» PASAJE CITADO
Como individuos, cada uno de nosotros tiene una deuda con las mujeres: de su seno venimos, de su ternura, sus cuidados, su capacidad de gestar, nutrir y educar. Y también son nuestras compañeras, con las que concebimos, las que llevan el mayor peso de la crianza de los hijos y la que nos ayudan a lanzarlos a volar cuando ya sus alas los sostienen.
El adeudo de amor con nuestras madres, hermanas, esposas, hijas y nietas es imposible de pagar. Pero existe otra deuda, que, como sociedad, incluso como civilización, tenemos con las mujeres: la que dejan miles de años de violencia machista; una historia absurda que en nuestra época, con todos los avances de la ciencia y la conciencia, debe terminar.

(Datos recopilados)
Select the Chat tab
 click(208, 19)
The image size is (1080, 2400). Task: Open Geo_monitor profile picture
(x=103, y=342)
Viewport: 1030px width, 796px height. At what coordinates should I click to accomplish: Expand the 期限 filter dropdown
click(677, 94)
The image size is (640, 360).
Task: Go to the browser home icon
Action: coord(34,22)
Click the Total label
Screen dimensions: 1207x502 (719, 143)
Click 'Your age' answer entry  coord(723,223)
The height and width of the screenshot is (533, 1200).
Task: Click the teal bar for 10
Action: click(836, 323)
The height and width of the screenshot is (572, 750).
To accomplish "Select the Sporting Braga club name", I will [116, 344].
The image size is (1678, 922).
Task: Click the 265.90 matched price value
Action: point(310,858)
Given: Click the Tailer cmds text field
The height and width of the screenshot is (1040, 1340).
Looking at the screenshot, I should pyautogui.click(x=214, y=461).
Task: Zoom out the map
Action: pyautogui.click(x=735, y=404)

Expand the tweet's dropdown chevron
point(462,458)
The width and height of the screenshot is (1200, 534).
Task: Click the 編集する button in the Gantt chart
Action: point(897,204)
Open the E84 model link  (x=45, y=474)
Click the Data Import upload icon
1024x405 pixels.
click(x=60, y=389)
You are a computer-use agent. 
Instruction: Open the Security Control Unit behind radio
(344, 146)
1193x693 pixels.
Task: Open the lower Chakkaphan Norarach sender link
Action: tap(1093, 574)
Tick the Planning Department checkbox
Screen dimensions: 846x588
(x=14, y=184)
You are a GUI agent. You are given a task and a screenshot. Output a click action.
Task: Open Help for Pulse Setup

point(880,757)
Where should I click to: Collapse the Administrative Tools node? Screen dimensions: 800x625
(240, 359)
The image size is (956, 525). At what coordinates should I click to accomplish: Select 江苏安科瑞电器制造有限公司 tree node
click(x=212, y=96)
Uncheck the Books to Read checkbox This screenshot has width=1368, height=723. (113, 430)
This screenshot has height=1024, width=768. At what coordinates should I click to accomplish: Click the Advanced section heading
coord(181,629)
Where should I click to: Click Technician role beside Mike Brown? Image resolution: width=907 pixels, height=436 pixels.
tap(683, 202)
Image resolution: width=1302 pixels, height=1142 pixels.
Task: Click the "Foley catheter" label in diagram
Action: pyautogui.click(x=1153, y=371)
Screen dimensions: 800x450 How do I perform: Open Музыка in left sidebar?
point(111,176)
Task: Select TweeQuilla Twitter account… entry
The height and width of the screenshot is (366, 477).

» APLICA LO LEÍDO
1 > Copia de nuevo el pasaje citado entre "Como individuos, cada" y "alas los sostienen.", ambos incluidos, y sustituye "compañeras" por "aliadas".
2 > Indica si cada afirmación coincide con el pasaje citado y justifica tu respuesta con las palabras exactas del texto: (a) la deuda de amor con madres, hermanas, esposas, hijas y nietas no se puede pagar; (b) la violencia machista acumula cientos de años; (c) las mujeres llevan el mayor peso de la crianza de los hijos.

» RESPUESTAS POR TAREA
1 >
Como individuos, cada uno de nosotros tiene una deuda con las mujeres: de su seno venimos, de su ternura, sus cuidados, su capacidad de gestar, nutrir y educar. Y también son nuestras aliadas, con las que concebimos, las que llevan el mayor peso de la crianza de los hijos y la que nos ayudan a lanzarlos a volar cuando ya sus alas los sostienen.

2 >
(a) Sí: "El adeudo de amor con nuestras madres, hermanas, esposas, hijas y nietas es imposible de pagar."
(b) No: "la que dejan miles de años de violencia machista".
(c) Sí: "las que llevan el mayor peso de la crianza de los hijos".